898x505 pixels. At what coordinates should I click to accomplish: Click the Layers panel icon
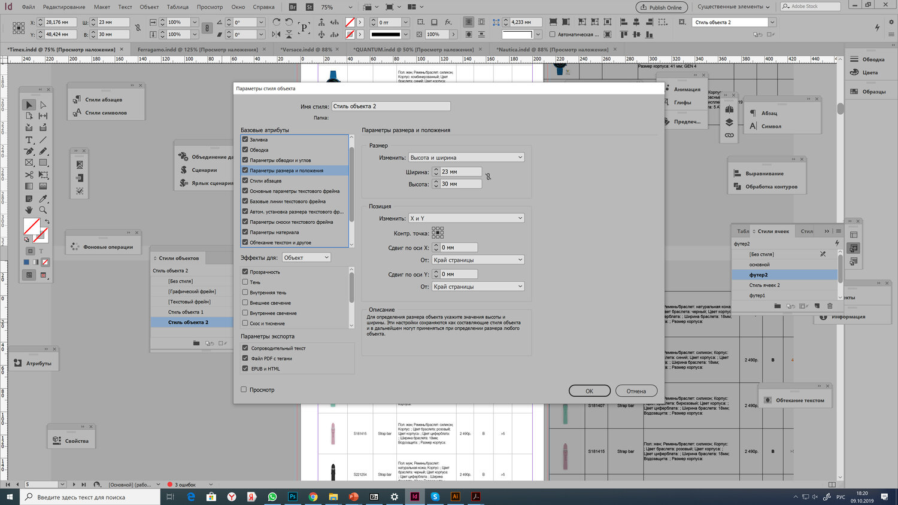click(x=729, y=122)
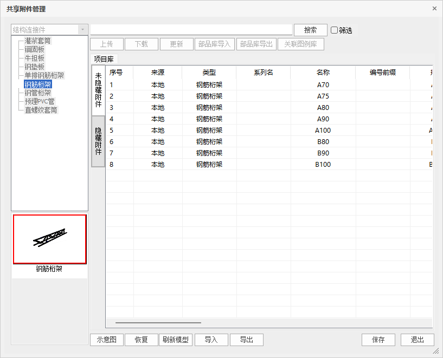
Task: Open the 结构连接件 category dropdown
Action: (x=82, y=30)
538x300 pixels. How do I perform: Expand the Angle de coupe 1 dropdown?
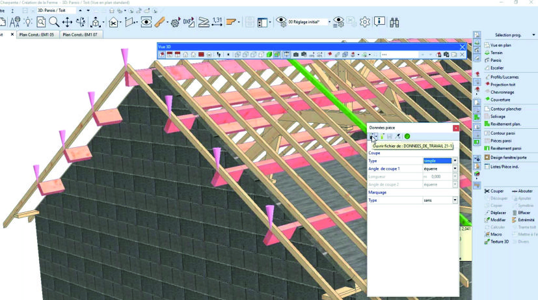pos(455,169)
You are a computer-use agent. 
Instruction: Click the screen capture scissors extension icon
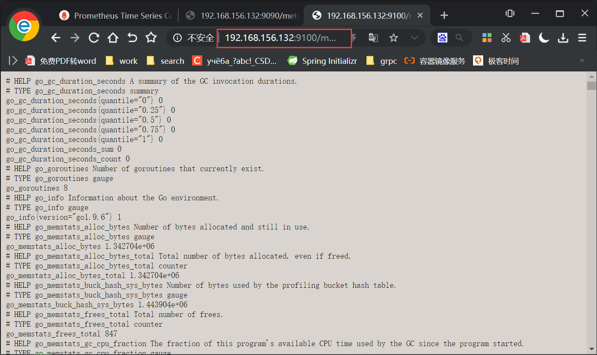click(x=505, y=38)
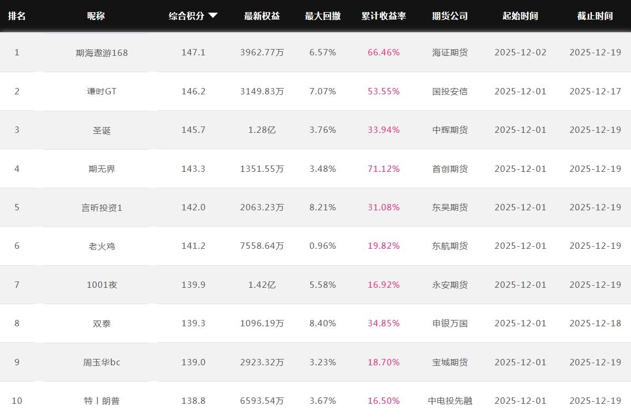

◆ ◆ ◆ ◆ ◆

◆ **Stated goal**
Render all the rows above as a Markdown table with the columns No. and Line, giving each non-blank line its own number and its text. Leave the pictures out of the table.

◆ **Response for this exercise**
| No. | Line |
|---|---|
| 1 | 898x505 pixels. At what coordinates should I click to accomplish: Click the Layers panel icon |
| 2 | click(x=729, y=122) |
| 3 | Task: Open the 结构连接件 category dropdown |
| 4 | Action: (x=82, y=30) |
| 5 | 538x300 pixels. How do I perform: Expand the Angle de coupe 1 dropdown? |
| 6 | pos(455,169) |
| 7 | You are a computer-use agent.  |
| 8 | Instruction: Click the screen capture scissors extension icon |
| 9 | click(x=505, y=38) |